For most people reading this, chickenpox was an almost unavoidable part of growing up. Within a few weeks of someone at school contracting the virus, it would have left a trail of blistered kids in its wake. The virus was so widespread in kids that 90% of adults were believed to be immune due to having contracted the illness when young.

Over the past two decades the school scene outlined above has disappeared though. The driver of the change is the Merck ($MRK) vaccine Varivax. Multiple studies have linked the vaccine--approved in the U.S. in 1995--with declines in the number of chickenpox cases and related hospitalizations. A long-term research project published in Pediatrics this week has added to the weight of evidence supporting the use of Varivax.

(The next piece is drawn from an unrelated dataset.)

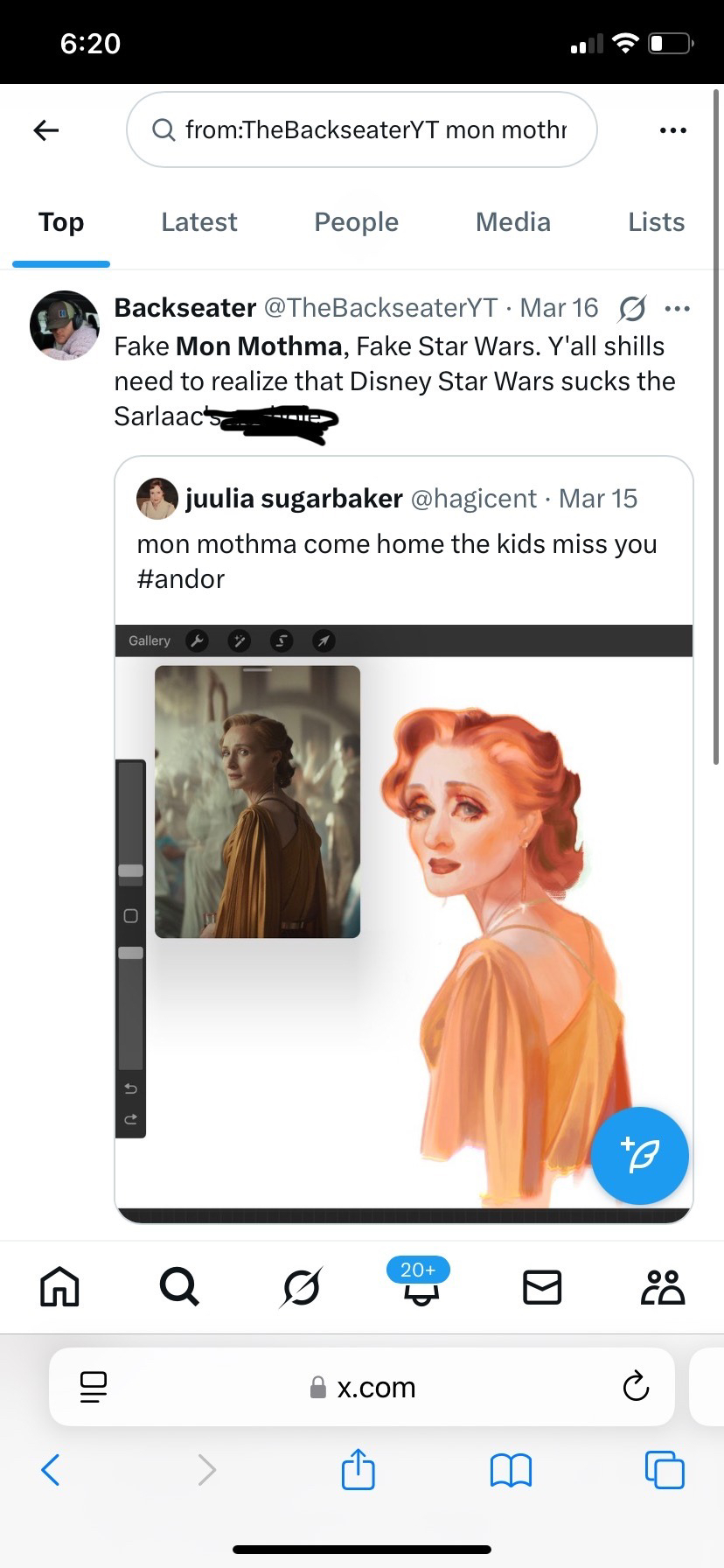Select the Media tab
Viewport: 724px width, 1568px height.
[512, 222]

Researchers at the Kaiser Permanente Vaccine Study Center tracked 7,585 people who received Varivax in 1995 at age 2. Over the next 14 years, the researchers checked in every 6 months to see if any of the kids had caught chickenpox. In this cohort of children, the average incidence of chickenpox was 15.9 per 1,000 person-years. A typical incidence in the prevaccination era was up to 10-fold higher. Furthermore, those who did catch chickenpox only suffered from mild symptoms. The days of kids suffering from hundreds of lesions, needing hospitalization and, in some cases, dying, appear to be over.

A possible obstacle to this optimistic outlook is the unwillingness of some to vaccinate their kids against the virus. In 2011, the national vaccination rate among infants aged 19 to 35 months topped 90%, but a minority of parents oppose immunization, preferring to try to have their child become immune by contracting the virus. "Pox parties" and the swapping of candy from an infected child are reportedly used to deliberately spread the virus, and have been condemned by health experts.

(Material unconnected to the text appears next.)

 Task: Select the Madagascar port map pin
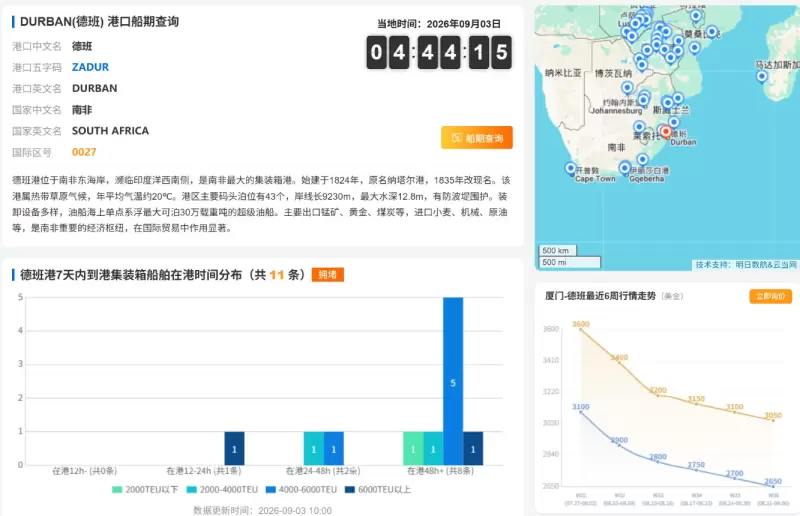point(762,77)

Merck has cornered the market among parents who are willing to vaccinate their kids against the virus. Its two chickenpox vaccines--Varivax and ProQuad--are the only ones licensed in the U.S. Varivax generated sales of $846 million last year. Merck had expected the 2005 U.S. approval of ProQuad--a combined vaccine for measles, mumps, rubella and chickenpox--to further cement its stronghold. But the vaccine has been dogged by supply problems. These were resolved late last year, finally giving Merck the combined vaccine it long pursued.

When people get to the age when the chickenpox virus can manifest as shingles, Merck has them covered too. After also suffering years of supply problems, its shingles vaccine Zostavax is now available.